CONSIGNE 1 ▸
Résumez l'extrait choisi en deux phrases.
CONSIGNE 2 ▸
Réécrivez sous forme de liste le paragraphe de l'extrait choisi qui commence par « Être isolé, c’est d’abord », en conservant ses faits principaux.
CONSIGNE 3 ▸
Relevez dans l'extrait choisi tous les biens de consommation donnés en exemple de biens qui ne sont pas indispensables.

EXTRAIT CHOISI ▸
Réflexion sur l’isolement social
Par Éric Gagnon – 1er décembre 2018
L’expérience de l’isolement est multiforme. L’auteur retrace différentes facettes de cette réalité, sa complexité et ses liens souvent étroits avec la précarité financière de ceux et celles qui la subissent. L’isolement pose à notre société et à notre manière de concevoir le vivre ensemble de nombreuses questions.
Une personne est dite « isolée » lorsqu’elle n’entretient des liens qu’avec un nombre très limité de personnes et que les contacts sont peu fréquents. C’est la manière la plus simple de définir l’isolement social. En marge des cercles d’échange, la personne isolée est privée de tout ce qui y circule : biens et services, information et conseils, soutien moral et psychologique. Mais tout aussi importants que le nombre de contacts et le volume des échanges sont la nature et la qualité des liens et des échanges, leurs aspects symboliques. C’est ce que je voudrais ici brièvement rappeler, de manière à mieux comprendre l’expérience de l’isolement, à mieux en cerner les grandes dimensions et à soulever un certain nombre de questions.
Demeurer à l’écart
Être isolé, c’est d’abord ne pas pouvoir profiter de tout ce qui s’échange au sein d’une famille, entre amis ou entre voisins, sous la forme de dons, de prêts ou de trocs. C’est être ainsi privé de tout ce qui facilite grandement la vie quotidienne et qui permet de faire face aux coups durs (Séguin et al., 2017). C’est souvent avoir de la difficulté à se procurer les biens de première nécessité – nourriture, vêtements pour toutes les saisons, logement salubre convenablement chauffé, etc. C’est également avoir de la difficulté à se procurer ces biens de consommation qui ne sont pas indispensables – voiture, maison, repas au restaurant - mais qui sont des signes de réussite et surtout d’appartenance à un groupe ou un milieu, et dont la privation contribue à marginaliser ou déprécier la personne. Ne pas avoir d’argent ou très peu, par exemple, c’est ne pas pouvoir participer aux fêtes et aux rencontres, ou devoir cesser progressivement d’y participer, et s’exclure d’un groupe. L’isolement est une expérience identitaire autant qu’une condition de vie matérielle précaire.

DONNÉES SOURCES ▸
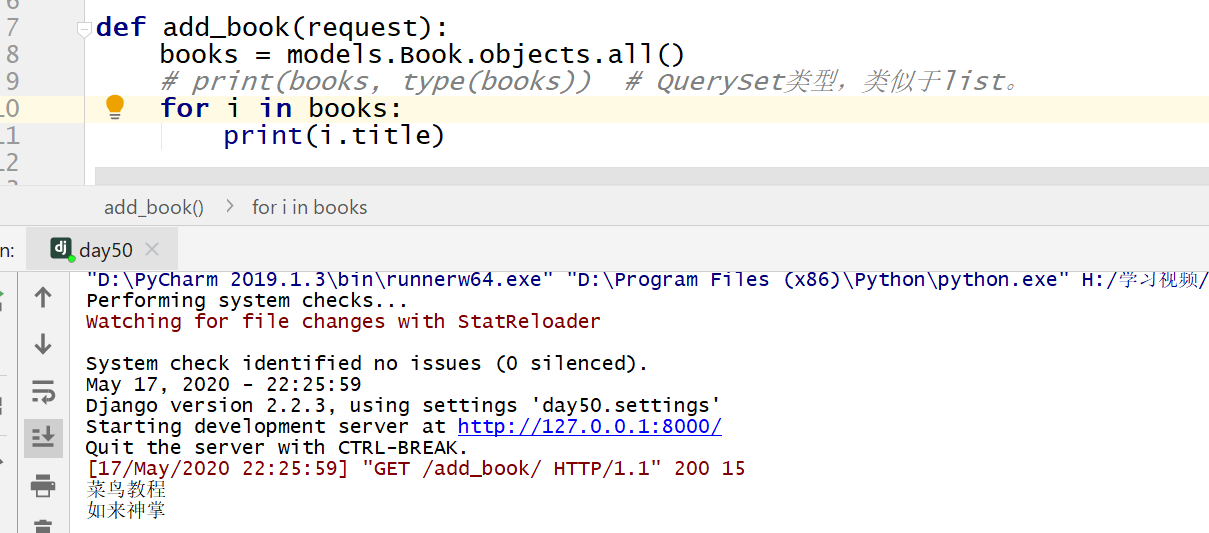Image resolution: width=1209 pixels, height=533 pixels.
Task: Open the http://127.0.0.1:8000/ server link
Action: (589, 426)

RÉPONSE ATTENDUE 1 ▸
L'isolement social désigne la situation d'une personne qui n'entretient de liens qu'avec très peu de gens et a peu de contacts, mais la nature et la qualité de ces liens comptent autant que leur nombre. Être isolé prive des échanges qui facilitent la vie quotidienne et l'accès aux biens, ce qui fait de l'isolement une expérience identitaire autant qu'une condition de vie matérielle précaire.

RÉPONSE ATTENDUE 2 ▸
- Être isolé, c'est ne pas profiter des dons, prêts ou trocs qui s'échangent dans la famille, entre amis ou entre voisins.
- C'est être privé de ce qui facilite grandement la vie quotidienne et permet de faire face aux coups durs.
- C'est souvent avoir du mal à se procurer les biens de première nécessité : nourriture, vêtements pour toutes les saisons, logement salubre convenablement chauffé.
- C'est aussi avoir du mal à obtenir des biens non indispensables (voiture, maison, repas au restaurant). Ces biens sont des signes de réussite et d'appartenance, et leur privation marginalise ou déprécie la personne.
- Avec peu ou pas d'argent, on ne peut pas participer aux fêtes et aux rencontres, ou l'on cesse peu à peu d'y participer, et l'on s'exclut d'un groupe.
- L'isolement est une expérience identitaire autant qu'une condition de vie matérielle précaire.

RÉPONSE ATTENDUE 3 ▸
- voiture
- maison
- repas au restaurant